---------- RECORDS FOR THE TASK
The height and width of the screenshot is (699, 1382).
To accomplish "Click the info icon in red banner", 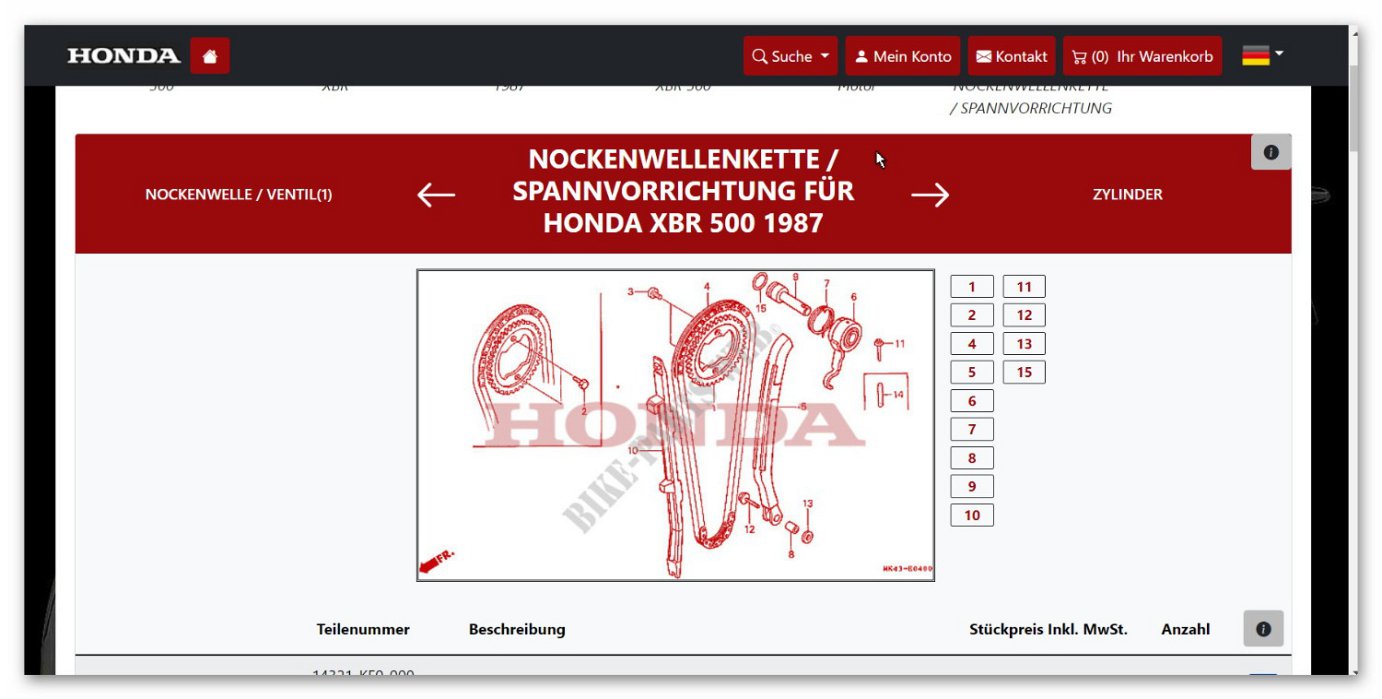I will coord(1270,153).
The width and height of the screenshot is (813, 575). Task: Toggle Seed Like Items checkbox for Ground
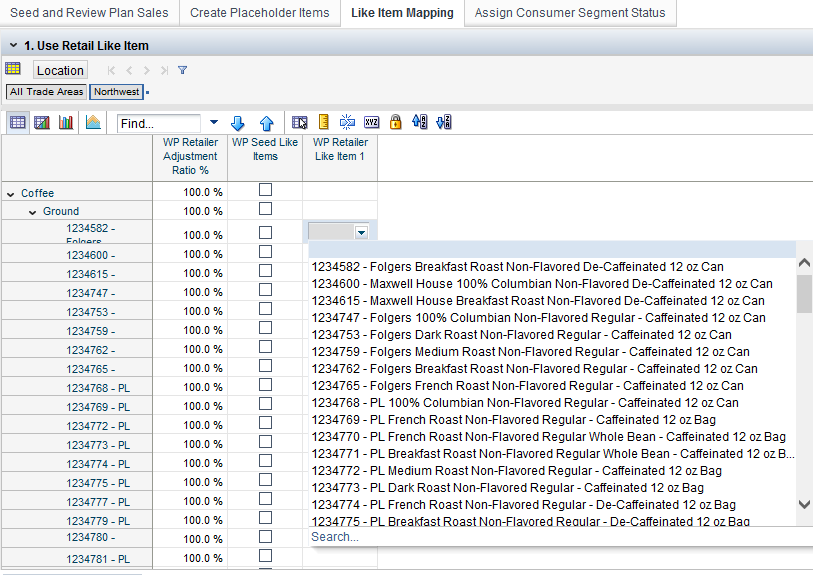(265, 209)
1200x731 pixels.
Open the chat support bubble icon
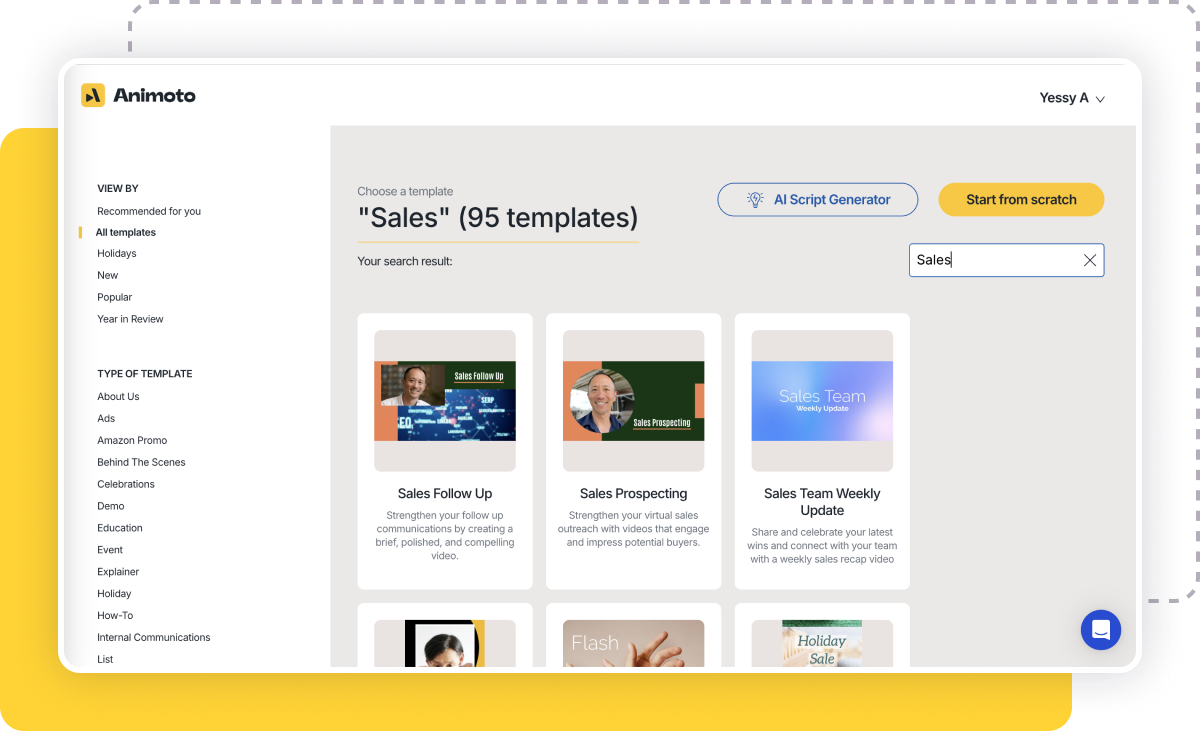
--------------------
> _YOUR INSTRUCTIONS_:
Copy exactly the lines that run from the one containing "The width and" to the last line of the records, both included, and leave out every picture.

> _RESULT FOR THIS TASK_:
The width and height of the screenshot is (813, 575). Task: Toggle Seed Like Items checkbox for Ground
(265, 209)
1200x731 pixels.
Open the chat support bubble icon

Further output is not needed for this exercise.